A new study by booking.com finds that India’s women in tech feel a break is detrimental to their career progression and the industry needs to actively support their re-entry.Tanvi Dubey
Almost 63 percent of women in tech who re-enter the industry feel that the career break was detrimental to their career progression.
The findings based on a study by Booking.com also suggests that most of the focus has been on girls taking up STEM and starting careers in tech but the need to nurture the women on a break and bring them back is crucial too.
It’s clear - women in tech want more especially those returning from a break. They feel the industry needs to do more to retain the experience that skilled women bring and to also nurture those who are looking to return after a break.
Across different markets, women echo the same sentiments, but in India, women in tech are especially sensitive to the “negative impact on their tech career following a break. The same number of female re-entrants to tech (63 percent) feels less valued for their work contributions upon their return following a career break. This too is a sentiment that is echoed most strongly in India (72 percent).”
In India, women account for 25 percent of the workforce and according to a report by the Indian Women Network, 36 percent of them take a break from work. While data shows that 91 percent of women on a break want to return, 72 percent don’t want to return to the same employer.
According to the Booking.com report “almost three in four female re-entrants to tech (73 percent) believe the tech industry needs to do more to actively support their re-entry to the field. This sentiment is felt most strongly in India (87 percent) and China (84 percent).”
In an earlier interview, Jayanthi Vaidyanathan, Senior Director, HR at PayPal India told HerStory, that research shows that women on a career break feel discouraged about returning due to not just societal expectations but also re-joining a working environment that has since their stint in the organisation has now progressed.
Hence, the onus is on organisations and companies to not just encourage but also nurture women on a break.
Nearly three in four female re-entrants to tech (70 percent) feel that training, upskilling and mentorship - things that re-entry programmes focus on are essential. These programmes help them be ready to re-start their career without much apprehension. According to the Booking.com report, this figure rises to more than 4 in 5 in India (86 percent) and China (81 percent) respectively. It also states that 68 percent of female re-entrants to tech said their company helped them update their technical or other skills following their return.

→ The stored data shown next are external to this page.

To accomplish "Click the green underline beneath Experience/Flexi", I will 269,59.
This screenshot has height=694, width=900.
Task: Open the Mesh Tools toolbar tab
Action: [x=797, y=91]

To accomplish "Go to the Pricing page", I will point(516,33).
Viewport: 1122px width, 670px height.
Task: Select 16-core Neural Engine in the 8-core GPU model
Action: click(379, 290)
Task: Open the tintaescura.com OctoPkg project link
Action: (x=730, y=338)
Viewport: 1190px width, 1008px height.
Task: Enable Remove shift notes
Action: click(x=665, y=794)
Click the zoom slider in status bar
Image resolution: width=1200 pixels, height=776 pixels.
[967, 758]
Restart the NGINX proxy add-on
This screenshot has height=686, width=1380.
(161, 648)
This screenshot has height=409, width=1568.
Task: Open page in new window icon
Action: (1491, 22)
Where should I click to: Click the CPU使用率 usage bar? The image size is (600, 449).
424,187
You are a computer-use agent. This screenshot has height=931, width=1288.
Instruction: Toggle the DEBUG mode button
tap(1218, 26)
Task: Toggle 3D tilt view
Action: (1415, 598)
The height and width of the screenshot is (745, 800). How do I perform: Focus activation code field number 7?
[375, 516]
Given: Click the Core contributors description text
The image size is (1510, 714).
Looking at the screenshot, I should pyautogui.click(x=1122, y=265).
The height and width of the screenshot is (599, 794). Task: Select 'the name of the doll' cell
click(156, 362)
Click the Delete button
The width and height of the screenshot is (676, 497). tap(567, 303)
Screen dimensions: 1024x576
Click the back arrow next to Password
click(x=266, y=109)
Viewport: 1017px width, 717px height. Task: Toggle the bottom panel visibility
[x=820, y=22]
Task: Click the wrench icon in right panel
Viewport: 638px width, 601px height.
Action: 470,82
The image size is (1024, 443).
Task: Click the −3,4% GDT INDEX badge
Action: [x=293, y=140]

From upskilling programmes, to incentives like flexi-timings, remote working hours, feeding rooms etc. along with bootcamps and a buddy or mentor as a partner for their first few weeks back at the workplace – companies are doing their best to ensure women feel comfortable and safe at their workplaces.
For example, PayPal’s Recharge, is a back-to work programme that helps women in tech re-join their careers with confidence and skills.
ThoughtWorks’ Vapasi programme lets women in tech connect with role models, share experiences, re-define their career paths, and support each other.
While all these really matter, there is a need for industry and organisations to ensure that women who return are accepted more openly and with more sensitivity.
Last but not the least, it is also important that the women returning after a break move forward with a positive approach and seeking support in improving and upgrading their skills to help in smooth transition.
About the Booking.com report: A travel e-commerce company, Booking.com’ s global study looks closely at gender diversity in the global tech industry. It explores the tech industry from the perspective of female students, women professionals in the industry, and those who have returned after a break. The report looks at the factors that stem their career progression and their expectations from the industry in the near future.